I remember it being a bit traumatic when DJ got her license. She drove so slow and so close to the right side of the road that I considered getting a second job as a mailman. Sitting on the passenger side of the car, I could have easily delivered the mail on our route to school, church or the grocery store. It would have given me something to focus on other than just how quickly I might die.
Now, it has come time for my second daughter to drive. Yes, Stephanie, all 5’1” of her, is taking Driver’s Ed. Whew! Perhaps even scarier than the first.

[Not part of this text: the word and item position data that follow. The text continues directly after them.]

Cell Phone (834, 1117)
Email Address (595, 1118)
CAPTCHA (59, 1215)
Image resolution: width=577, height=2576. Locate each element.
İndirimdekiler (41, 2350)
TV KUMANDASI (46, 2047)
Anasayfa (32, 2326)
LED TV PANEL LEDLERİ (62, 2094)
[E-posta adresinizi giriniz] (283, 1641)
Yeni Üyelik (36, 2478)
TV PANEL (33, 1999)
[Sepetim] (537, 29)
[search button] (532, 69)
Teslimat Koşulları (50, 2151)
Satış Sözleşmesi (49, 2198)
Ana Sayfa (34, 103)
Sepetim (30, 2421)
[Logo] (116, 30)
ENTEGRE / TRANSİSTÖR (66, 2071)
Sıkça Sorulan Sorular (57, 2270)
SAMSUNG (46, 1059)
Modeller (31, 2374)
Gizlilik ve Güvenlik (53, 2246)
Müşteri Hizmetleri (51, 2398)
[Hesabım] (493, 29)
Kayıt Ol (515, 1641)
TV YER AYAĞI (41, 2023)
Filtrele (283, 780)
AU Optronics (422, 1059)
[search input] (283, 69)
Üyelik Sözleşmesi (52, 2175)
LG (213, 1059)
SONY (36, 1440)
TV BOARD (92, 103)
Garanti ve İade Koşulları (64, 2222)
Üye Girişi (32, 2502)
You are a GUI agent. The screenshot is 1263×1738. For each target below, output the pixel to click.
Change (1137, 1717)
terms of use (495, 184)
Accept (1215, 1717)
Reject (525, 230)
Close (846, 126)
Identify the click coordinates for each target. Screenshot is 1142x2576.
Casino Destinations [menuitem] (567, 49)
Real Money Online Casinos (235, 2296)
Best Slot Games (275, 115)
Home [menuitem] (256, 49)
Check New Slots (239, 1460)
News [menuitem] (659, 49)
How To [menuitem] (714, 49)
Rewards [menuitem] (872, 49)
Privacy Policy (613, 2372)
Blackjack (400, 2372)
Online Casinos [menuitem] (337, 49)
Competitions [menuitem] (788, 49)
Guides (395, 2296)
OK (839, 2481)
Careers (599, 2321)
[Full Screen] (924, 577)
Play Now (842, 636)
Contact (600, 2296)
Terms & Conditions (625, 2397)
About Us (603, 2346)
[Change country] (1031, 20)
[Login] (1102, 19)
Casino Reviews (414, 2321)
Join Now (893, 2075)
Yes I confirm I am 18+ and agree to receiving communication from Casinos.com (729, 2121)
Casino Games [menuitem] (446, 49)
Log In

Although I have yet to warn my coworkers, we have spent some time practicing in my office parking lot. I can’t think of anyone I’d like to take out at the current moment, but I’d suggest any of you fellow Y employees reading this be kind to me. We’ve only practiced on weekends when those dudes in the office down the hall are the only ones still at work. The ones who invented steel kidneys, or some medical miracle, and who are making a bazillion dollars a year. But if you miff me, I might put her behind the wheel at 5 PM on a Monday when you’re scurrying to your car.
Other than working to help her remember the difference between drive and reverse – she’s going to have to master that – my biggest concern is how close she has to pull the seat up to get to the steering wheel.
When Stephanie gets in the driver’s seat that I’ve been occupying, it looks like a three-year-old who puts on her 6-foot-four father’s business suit. She can’t even reach the gas pedal.
She proceeds to use the automatic adjustments to raise the seat to maximum height and shift it forward until you can’t fit a baseball between her chest and the steering wheel. Kareem Abdul-Jabaar, at 7’ 2”, would have plenty of leg room sitting behind her in the backseat of my 2007 Acura MDX.
She kinda reminds me of the Where’s the Beef lady from the 1980’s Wendy’s commercials, or my mother. All petite. All requiring me to contort myself when entering an automobile after they’ve driven.
Stephanie will whip around the parking lot and then jump out of the car leaving me to readjust the seat when I take back over. I try to squeeze in, my head touching the sunroof and my knees tickling my ear lobes. It’s kinda like leaving the toilet seat up. Geeze.
Oh well, I guess it’s inevitable, we’re going to be on the road soon. So be on the lookout for a silver SUV with Rhea Pearlman behind the wheel and a very anxious father on the passenger side. Rest assured, I’ll make sure the car’s in drive before hitting the highway.